“I morti di Alos” premiato al Festival Envirofilm di Banska Bystrica

“I morti di Alos” di Daniele Atzeni si è aggiudicato il Grand Prix alla 19esima edizione del festival Envirofilm, svoltosi nei giorni scorsi a Banska Bystrica, in Repubblica Slovacca. Lo riferisce il sito di informazione cinematografica cinemaitaliano.info. Il film è stato valutato dalla giuria internazionale il migliore fra i film di tutte le categorie in concorso ex aequo col documentario svizzero-tedesco Raising Resistance. «L’importante riconoscimento – si legge su cinemaitaliano.info – arriva dopo un lungo tour nel quale il film è stato proiettato in una trentina di festival nazionali e internazionali e si somma agli altri premi ricevuti in precedenza dal corto, l’ultimo dei quali è il premio per il miglior cortometraggio al Green Film Festival in Seoul (Corea del Sud)». Il prossimo appuntamento internazionale per “I morti di Alos” sarà in Brasile, al Festival Internacional de Cinema e Vídeo Ambiental di Cidade de Goias, dove il film è entrato a far parte della cinquina che si contenderà il premio per il miglior mediometraggio.

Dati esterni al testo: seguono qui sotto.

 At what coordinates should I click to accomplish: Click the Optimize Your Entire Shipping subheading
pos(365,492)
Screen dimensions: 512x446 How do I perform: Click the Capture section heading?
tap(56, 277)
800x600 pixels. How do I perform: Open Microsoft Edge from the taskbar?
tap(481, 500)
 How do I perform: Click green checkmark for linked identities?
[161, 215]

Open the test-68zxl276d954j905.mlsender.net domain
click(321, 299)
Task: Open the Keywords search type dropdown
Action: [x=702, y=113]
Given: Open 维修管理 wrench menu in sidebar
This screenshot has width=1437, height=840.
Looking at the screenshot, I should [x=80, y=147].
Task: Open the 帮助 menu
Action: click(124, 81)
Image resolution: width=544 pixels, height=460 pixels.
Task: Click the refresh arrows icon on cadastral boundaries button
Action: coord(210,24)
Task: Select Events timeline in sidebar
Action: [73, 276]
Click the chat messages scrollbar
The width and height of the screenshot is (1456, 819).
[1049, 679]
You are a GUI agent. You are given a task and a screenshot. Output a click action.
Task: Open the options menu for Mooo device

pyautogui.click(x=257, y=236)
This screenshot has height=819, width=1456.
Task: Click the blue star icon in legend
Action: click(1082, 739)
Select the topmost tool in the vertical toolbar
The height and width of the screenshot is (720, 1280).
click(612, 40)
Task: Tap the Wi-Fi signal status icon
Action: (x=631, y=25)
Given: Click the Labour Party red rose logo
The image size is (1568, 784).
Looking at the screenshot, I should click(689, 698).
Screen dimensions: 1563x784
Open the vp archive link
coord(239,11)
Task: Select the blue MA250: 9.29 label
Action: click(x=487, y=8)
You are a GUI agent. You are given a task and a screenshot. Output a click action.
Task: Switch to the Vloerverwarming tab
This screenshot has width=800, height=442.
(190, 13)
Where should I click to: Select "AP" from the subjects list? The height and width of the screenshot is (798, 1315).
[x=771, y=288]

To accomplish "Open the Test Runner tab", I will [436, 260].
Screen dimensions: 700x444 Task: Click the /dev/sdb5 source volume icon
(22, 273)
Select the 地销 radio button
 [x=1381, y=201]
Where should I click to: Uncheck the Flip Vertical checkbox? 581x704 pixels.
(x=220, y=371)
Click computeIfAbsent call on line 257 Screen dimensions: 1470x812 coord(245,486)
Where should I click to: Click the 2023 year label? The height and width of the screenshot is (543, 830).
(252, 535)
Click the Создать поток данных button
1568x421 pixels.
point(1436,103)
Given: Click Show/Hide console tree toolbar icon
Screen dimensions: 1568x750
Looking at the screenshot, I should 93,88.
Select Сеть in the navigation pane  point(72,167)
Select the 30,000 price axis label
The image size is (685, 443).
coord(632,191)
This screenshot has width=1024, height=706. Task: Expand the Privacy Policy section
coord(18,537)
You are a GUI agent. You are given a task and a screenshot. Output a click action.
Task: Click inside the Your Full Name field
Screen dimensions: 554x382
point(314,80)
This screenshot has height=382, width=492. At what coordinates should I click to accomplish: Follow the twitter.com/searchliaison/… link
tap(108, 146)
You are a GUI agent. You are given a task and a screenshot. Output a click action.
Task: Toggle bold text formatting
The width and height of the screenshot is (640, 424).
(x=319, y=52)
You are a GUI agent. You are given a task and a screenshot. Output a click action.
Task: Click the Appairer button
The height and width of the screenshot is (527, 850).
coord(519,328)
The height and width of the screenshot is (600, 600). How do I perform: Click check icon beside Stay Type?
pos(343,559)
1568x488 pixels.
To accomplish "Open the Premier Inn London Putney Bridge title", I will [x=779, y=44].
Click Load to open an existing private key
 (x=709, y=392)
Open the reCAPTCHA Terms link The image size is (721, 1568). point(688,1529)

Il film, prodotto nel 2011, racconta la storia di Antonio Gairo, l’unico sopravvissuto a una terribile sciagura che nel 1964 colpì Alos, un paese del centro Sardegna ora divenuto un tetro villaggio fantasma. Ritrovata all’improvviso la memoria perduta da tempo, l’uomo racconta la vita del paese prima del fatidico avvenimento e ricostruisce con incredibile lucidità le circostanze che condussero alla tragedia. Ibrido fra finzione e documentario, cinema e letteratura, il film narra, attraverso un ampio uso di filmati di repertorio, il fatale passo verso la “modernità” compiuto da una piccola comunità di pastori degli anni 50, mescolando la classica iconografia della Sardegna arcaica con le atmosfere e le suggestioni tipiche del genere gotico.